Rate Limit Storage Selection: PostgreSQL vs Redis
When implementing rate limiting for the Giselle API, we considered whether to use PostgreSQL or Redis.
In the previous article Rate Limit Algorithm Comparison and Case Studies, we decided to adopt the Fixed Window Counter algorithm. This time, we’ll explain why we chose PostgreSQL as the storage layer.
Implementation Example at Giselle
In this PR feat(api/apps/run): add team-scoped rate limiting to App Run API · #2603, we implemented Fixed Window Counter using PostgreSQL.
PostgreSQL vs Redis Rate Limit Comparison
| Aspect | PostgreSQL | Redis |
|---|---|---|
| Latency | 1-10ms | 0.1-1ms |
| Throughput | Thousands req/s | Hundreds of thousands req/s |
| Persistence | Persistent by default | Configurable (can be volatile) |
| Operational cost | Can use existing DB | Additional infrastructure needed |
| Atomicity | Transactions | Single-threaded |
| Scaling | Primarily vertical | Easy horizontal scaling |
Benefits of Choosing PostgreSQL
Avoiding Infrastructure Complexity
- Already using PostgreSQL
- No additional Redis operation/monitoring needed
- No additional failure points
Data Consistency
- Foreign key constraints with teams and apps
- Automatic cleanup with CASCADE DELETE
- Transaction isolation
Drawbacks of PostgreSQL
Latency
- +1-5ms DB round trip per request
- However, the API applying rate limits is already DB-dependent (authentication, team retrieval, etc.)

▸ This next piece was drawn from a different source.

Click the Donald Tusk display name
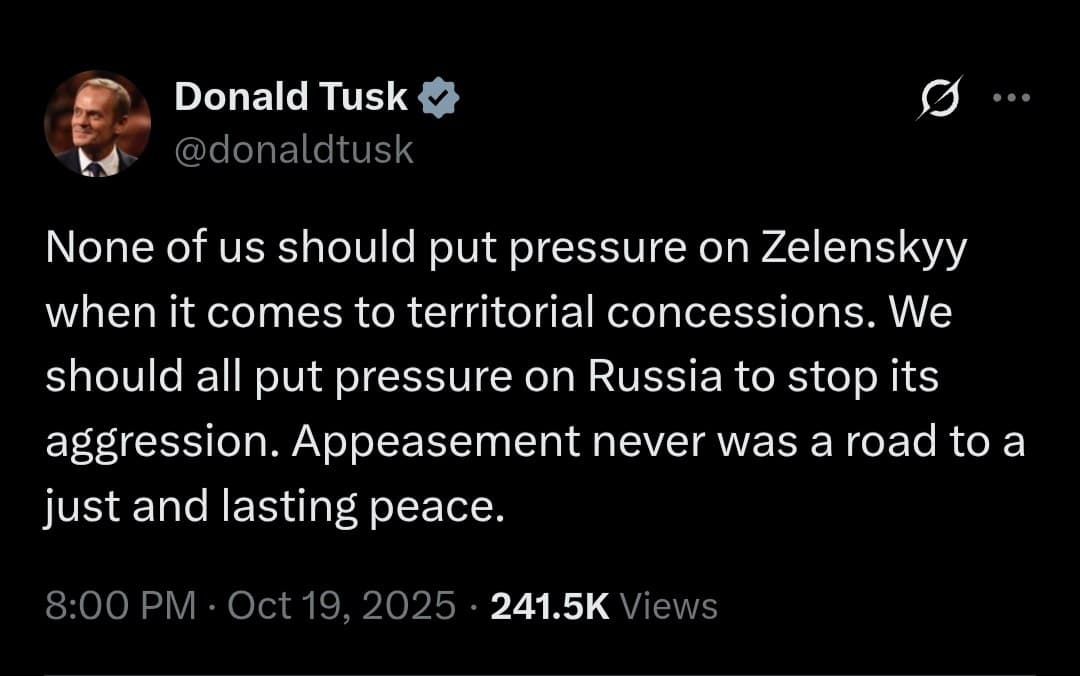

Bottleneck Under High Load
- Could become problematic at tens of thousands req/s
- Risk of connection pool exhaustion
Table Bloat
- Old windows accumulate
- Periodic cleanup required
Why PostgreSQL is Appropriate for This Project
1. Current Rate Limit Settings
| Plan | Limit | Equivalent |
|---|---|---|
| Pro | 300 req/min | 5 req/s |
| Team | 600 req/min | 10 req/s |
| Enterprise | 3000 req/min | 50 req/s |
At this scale, PostgreSQL can handle it sufficiently.
2. Existing API Request Flow
Below is a conceptual sample code.
// Multiple DB accesses already occur per request
await authenticate() // DB: API key verification
await enforceRateLimit() // DB: Rate limit enforcement ← Added this time
await loadApp() // DB: Load app information
await executeTask() // DB: Create and execute taskAs shown, the impact of adding one query is relatively small.
3. Operational Consistency
- Leverage existing monitoring and backup infrastructure
- No learning cost for new dependencies
When to Consider Migrating to Redis
- Traffic increases significantly (tens of thousands req/s)
- Latency requirements become strict (<10ms required)
- Need for multi-region distribution
- Need for more advanced rate limiting (Sliding Window, etc.)
Summary
We determined that PostgreSQL is fine for now.
- Aligns with the project’s “シンプルさ優先” (simplicity first) philosophy
- Performance is sufficient at current scale
- If it becomes a bottleneck in the future, we can migrate by simply replacing the rate limit check function implementation with Redis (the interface remains unchanged)
We believe optimizing only when needed (YAGNI principle) is the appropriate approach.
That’s all from the Gemba on comparing PostgreSQL and Redis for rate limit storage selection.